*PROBLEM REQUIREMENTS*. Filter the entries below down to the lines that hold "menu".
** Opening INFORMATION GIVEN block **
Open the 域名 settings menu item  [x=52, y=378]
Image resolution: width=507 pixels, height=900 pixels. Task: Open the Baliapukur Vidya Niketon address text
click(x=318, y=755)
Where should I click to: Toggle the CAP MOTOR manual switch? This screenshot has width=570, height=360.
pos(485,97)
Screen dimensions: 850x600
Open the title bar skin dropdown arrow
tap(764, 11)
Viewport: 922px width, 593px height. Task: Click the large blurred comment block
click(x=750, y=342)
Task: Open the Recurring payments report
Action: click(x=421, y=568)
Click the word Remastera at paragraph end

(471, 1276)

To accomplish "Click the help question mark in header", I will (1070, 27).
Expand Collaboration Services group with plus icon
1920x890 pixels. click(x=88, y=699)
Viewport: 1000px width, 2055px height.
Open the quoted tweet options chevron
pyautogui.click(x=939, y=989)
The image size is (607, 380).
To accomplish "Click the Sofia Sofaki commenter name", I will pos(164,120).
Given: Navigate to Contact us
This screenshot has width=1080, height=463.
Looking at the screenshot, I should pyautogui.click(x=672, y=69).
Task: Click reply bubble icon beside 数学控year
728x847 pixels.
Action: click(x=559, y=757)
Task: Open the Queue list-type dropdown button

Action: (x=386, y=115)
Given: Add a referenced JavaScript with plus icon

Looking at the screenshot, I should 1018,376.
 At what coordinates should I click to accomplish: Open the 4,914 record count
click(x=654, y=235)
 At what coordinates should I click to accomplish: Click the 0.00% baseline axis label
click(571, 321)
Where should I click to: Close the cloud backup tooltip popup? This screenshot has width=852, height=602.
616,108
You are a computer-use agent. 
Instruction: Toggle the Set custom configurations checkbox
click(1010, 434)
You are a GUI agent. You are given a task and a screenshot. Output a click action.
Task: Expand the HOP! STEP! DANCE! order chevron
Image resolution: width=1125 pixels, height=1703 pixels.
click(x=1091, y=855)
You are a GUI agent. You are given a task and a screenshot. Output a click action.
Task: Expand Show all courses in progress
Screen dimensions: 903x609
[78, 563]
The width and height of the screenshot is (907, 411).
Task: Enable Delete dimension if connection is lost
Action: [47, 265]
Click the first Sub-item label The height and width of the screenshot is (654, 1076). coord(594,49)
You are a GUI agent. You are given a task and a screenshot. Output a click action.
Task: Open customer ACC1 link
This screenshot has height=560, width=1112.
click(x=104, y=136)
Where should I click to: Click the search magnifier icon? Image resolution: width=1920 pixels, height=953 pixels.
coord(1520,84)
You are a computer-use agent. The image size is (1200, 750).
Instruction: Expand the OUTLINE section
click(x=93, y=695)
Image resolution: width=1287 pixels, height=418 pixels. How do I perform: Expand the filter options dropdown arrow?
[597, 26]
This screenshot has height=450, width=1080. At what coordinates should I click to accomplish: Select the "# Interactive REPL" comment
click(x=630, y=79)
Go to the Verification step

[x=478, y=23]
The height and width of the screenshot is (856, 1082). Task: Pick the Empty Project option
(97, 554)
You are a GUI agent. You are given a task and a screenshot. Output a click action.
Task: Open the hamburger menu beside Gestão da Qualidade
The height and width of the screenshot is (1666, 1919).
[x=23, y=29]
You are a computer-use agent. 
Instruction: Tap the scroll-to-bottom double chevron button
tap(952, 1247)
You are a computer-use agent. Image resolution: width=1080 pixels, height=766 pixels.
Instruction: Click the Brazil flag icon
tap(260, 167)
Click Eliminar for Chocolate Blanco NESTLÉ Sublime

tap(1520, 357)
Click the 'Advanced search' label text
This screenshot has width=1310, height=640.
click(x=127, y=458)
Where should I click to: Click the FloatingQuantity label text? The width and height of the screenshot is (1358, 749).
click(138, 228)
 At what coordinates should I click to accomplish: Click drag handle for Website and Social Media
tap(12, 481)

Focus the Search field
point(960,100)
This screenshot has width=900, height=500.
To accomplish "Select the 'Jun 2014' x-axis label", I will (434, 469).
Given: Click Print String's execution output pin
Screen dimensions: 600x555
** Closing INFORMATION GIVEN block **
*FINAL ANSWER*.
Open the 域名 settings menu item  [x=52, y=378]
Task: Open the hamburger menu beside Gestão da Qualidade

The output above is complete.